- _Passage_:
In sum, bilectals have exposure to both varieties so, in principle, one could think they are in a more privileged position to correctly identify the test stimuli compared to the other groups. We do not favor this possibility, but we acknowledge it as valid hypothesis among others. The aim is to empirically (dis)confirm this idea, especially since it could be the case that exposure to more than one language leaves its imprint in the same way across bilingual and bilectal populations. To the best of our knowledge, no other study has compared monolinguals, bilectals, and different type of bilinguals, hence no other study has already ruled out this possibility. If this privilege is not reflected in the performance of bilectals, this could mean that other factors intervene and cloud their ability to identify the grammatical variants that are part of their linguistic repertoires. In this case, the performance of the bilingual group will be the control that can elucidate whether these other factors boil down to (1) or (2).
A total of 361 participants took part in this study, divided into four groups:
(i) Hundred Hellenic Greek monolingual speakers of SMG who have acquired language in the monolingual environment of Greece (Group IHG; see Table 2 for further breakdown);
(ii) Hundred Greek Cypriot bilectals who have been exposed to both SMG and CG in the bilectal context of Cyprus (Group IIGC);
(iii) Sixty-one Greek Cypriot bilectals who have acquired SMG and CG in the bilectal environment of Cyprus and have lived in Greece for more than 1 year during adulthood, most of them studying toward a 4-year university degree (Group IIIGC-GR, mean age in Greece: 3.6 years); and
(iv) Hundred bilingual speakers of SMG and a second language (Group IVBI; participants’ second language is shown in Table 3).
Group IVBI is further divided in three subgroups:
(i) Thirty-three simultaneous bilinguals that were exposed to both their languages from birth and grew up mainly in Greece;
(ii) Twenty-five heritage speakers that were educated exclusively abroad and learned SMG mainly through the home environment; and
(iii) Fourty-two L1 attriters who grew up in Greece as monolingual speakers of SMG and got exposed to their second language only as adults.
Following recent research (Kaltsa et al., 2015), participants in this last subgroup have spent at least 7 years abroad at the time of testing in order to ensure adequate exposure to the other language. Table 3 presents the type distribution of bilinguals within Group IVBI and shows the demographics of participants in this group.
All participants were literate adults that had completed secondary education in (mostly public) mainstream schools and were asked to report whether they had a history of neurological or behavioral problems as well as whether they received any speech-pathology treatment. Exclusion criteria included absence of normal articulation, hearing, and (corrected-to-) normal vision, neurological or behavioral problems, and language delay, based on participants’ self-report. Participants that reported receiving speech-pathology treatment, a history of neurological and/or behavioral problems and use of hearing aid were excluded from the analyzed results. All bilingual participants have stated that one of their native languages is SMG. Bilectal participants were born and educated in Cyprus, but due to sociolinguistic reasons, they varied in stating that their native language is CG, SMG, both, or simply Greek. All participants from Group IHG and Group IVBI were tested through an online platform (LimeSurvey4), while some participants of Group IIGC and Group IIIGC-GR were tested in our lab.

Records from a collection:
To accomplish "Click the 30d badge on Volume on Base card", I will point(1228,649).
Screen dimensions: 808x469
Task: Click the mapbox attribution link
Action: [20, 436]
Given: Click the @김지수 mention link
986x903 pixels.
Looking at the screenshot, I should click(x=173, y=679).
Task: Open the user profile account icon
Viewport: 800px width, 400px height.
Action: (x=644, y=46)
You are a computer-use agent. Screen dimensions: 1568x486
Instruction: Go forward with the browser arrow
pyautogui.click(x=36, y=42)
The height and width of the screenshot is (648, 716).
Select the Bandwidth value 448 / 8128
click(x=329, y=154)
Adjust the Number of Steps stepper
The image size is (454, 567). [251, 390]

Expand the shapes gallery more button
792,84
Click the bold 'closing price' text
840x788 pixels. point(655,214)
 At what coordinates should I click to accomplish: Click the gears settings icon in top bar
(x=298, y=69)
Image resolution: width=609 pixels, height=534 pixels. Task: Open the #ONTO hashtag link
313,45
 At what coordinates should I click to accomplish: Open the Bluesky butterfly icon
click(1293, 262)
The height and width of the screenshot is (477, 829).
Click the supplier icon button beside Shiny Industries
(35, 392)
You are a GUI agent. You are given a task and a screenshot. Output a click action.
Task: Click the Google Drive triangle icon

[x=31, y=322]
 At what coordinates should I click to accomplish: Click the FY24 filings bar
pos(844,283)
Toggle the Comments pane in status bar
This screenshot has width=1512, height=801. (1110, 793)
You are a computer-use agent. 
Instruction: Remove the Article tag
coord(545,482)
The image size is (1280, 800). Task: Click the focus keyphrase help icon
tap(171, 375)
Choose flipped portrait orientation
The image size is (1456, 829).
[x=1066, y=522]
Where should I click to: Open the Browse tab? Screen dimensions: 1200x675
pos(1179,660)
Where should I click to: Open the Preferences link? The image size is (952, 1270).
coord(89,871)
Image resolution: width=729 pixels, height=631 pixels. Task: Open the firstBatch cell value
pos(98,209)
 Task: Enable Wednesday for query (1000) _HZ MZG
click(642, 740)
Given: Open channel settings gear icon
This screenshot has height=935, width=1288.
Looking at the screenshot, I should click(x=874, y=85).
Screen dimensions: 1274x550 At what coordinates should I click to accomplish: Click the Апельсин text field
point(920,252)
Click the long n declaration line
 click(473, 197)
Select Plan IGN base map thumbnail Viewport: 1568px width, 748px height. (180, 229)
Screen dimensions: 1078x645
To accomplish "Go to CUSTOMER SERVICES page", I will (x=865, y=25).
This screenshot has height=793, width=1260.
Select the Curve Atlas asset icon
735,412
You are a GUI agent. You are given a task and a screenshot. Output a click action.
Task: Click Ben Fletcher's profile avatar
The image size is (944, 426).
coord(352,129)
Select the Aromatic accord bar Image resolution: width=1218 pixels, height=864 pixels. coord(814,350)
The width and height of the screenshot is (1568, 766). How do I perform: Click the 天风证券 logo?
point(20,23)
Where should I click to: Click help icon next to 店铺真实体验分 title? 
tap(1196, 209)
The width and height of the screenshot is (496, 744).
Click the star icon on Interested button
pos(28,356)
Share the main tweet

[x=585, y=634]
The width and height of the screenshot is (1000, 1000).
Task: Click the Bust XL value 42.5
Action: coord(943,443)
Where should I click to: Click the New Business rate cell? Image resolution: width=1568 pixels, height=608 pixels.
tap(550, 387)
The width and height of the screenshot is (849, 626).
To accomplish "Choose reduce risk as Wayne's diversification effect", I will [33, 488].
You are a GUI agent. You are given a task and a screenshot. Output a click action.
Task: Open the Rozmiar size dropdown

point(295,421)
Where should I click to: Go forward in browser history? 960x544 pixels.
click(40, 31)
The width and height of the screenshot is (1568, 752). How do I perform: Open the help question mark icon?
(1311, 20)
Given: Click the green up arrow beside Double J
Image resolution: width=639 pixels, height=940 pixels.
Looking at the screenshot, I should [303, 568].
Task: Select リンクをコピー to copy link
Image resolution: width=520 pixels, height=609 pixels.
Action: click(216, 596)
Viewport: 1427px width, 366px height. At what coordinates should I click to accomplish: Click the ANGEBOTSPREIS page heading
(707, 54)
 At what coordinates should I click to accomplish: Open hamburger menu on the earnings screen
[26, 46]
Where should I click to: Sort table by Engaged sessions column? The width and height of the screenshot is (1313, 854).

- _Given instruction_: Copy the part of the passage on the study participants between "Group IVBI is" and "in this group.", inclusive, swapping "heritage speakers" for "heritage bilinguals". Work from the passage on the study participants alone.

- _Expected answer_:
Group IVBI is further divided in three subgroups:
(i) Thirty-three simultaneous bilinguals that were exposed to both their languages from birth and grew up mainly in Greece;
(ii) Twenty-five heritage bilinguals that were educated exclusively abroad and learned SMG mainly through the home environment; and
(iii) Fourty-two L1 attriters who grew up in Greece as monolingual speakers of SMG and got exposed to their second language only as adults.
Following recent research (Kaltsa et al., 2015), participants in this last subgroup have spent at least 7 years abroad at the time of testing in order to ensure adequate exposure to the other language. Table 3 presents the type distribution of bilinguals within Group IVBI and shows the demographics of participants in this group.